Aside from the small sample size, our study is limited by a single treatment arm. We are also limited in that we have no temporal or pathologic confirmation that each patient had in utero IVC atresia, although we had no history to indicate that these were cases of acquitted IVC occlusion.

Our study is also limited by a single treatment algorithm. Currently numerous devices for PCDT are available, which can be broadly divided into those designed for passive or assisted infusion of fibrinolytic drugs and those for percutaneous mechanical thrombectomy, including clot disintegration and aspiration. In our study, PCDT was performed with a combination of the AngioJet system in the power-pulse mode followed by the EKOS system.

We chose to start with the AngioJet system in the power-pulse mode combined with tPA in an attempt to initially lyse and removed the bulk of the thrombus and create venous channels within the thrombus for subsequent thrombolysis. The intent is to augment the efficacy of subsequent thrombolysis and possibly shorten procedure time and necessary thrombolytic drug required. We then followed with extended thrombolysis using the EKOS drug-delivery catheters. These catheters emit high-frequency, low-power microsonic energy, which helps temporarily loosen and separate the fibrin for more blood clot permeability.
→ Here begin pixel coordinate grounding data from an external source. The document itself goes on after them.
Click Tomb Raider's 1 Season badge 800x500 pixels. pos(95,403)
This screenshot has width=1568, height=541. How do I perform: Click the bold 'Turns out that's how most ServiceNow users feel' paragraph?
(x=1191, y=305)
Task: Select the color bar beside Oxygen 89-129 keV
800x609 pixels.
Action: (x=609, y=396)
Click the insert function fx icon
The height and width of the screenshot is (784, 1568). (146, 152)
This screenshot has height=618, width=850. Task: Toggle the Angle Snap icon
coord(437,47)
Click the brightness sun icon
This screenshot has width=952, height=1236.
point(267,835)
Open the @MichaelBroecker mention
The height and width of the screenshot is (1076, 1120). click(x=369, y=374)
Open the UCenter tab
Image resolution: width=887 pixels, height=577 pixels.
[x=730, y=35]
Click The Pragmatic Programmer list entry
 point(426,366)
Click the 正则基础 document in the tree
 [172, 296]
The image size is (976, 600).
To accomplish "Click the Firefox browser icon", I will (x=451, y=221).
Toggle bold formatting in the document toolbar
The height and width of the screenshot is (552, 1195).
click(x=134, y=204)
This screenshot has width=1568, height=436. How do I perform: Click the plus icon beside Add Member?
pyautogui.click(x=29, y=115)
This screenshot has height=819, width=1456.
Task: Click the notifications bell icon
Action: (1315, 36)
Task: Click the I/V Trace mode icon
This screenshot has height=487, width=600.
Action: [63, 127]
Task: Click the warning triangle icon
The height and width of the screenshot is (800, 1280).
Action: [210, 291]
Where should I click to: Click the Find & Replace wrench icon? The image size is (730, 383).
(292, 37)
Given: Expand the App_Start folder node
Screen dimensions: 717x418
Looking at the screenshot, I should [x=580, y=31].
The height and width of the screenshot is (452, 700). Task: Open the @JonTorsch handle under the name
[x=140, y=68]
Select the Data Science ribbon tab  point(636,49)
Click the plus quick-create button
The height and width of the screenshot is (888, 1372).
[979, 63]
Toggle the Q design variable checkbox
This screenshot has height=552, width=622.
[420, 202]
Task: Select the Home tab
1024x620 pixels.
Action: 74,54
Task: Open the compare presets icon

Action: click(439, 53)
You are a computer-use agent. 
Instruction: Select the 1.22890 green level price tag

Loosened fibrins increase the availability of more plasminogen activation receptor sites, and the microsonic energy helps drive the thrombolytic agents deep into the blood clot to accelerate the thrombolysis.

These are two devices and systems that we use routinely in our practice of PCDT; however, we recognize there are other devices, thrombolysis catheters, and treatment algorithms for PCDT in use that may be of comparable efficacy. In addition, retrievable IVC filter placement is advocated by some for thrombosed lower-extremity or IVC PCDT; however, given the lack of a normal IVC as a possible conduit for clinically significant pulmonary emboli in this patient population, we surmised no benefit in their use.

Conclusion

In conclusion, given the findings in our cohort of patients, PCDT followed by systemic anticoagulation and use of compression stockings, appears to be safe and effective in relative long-term follow-up treatment of patients who present with acute DVT and IVC agenesis or atresia.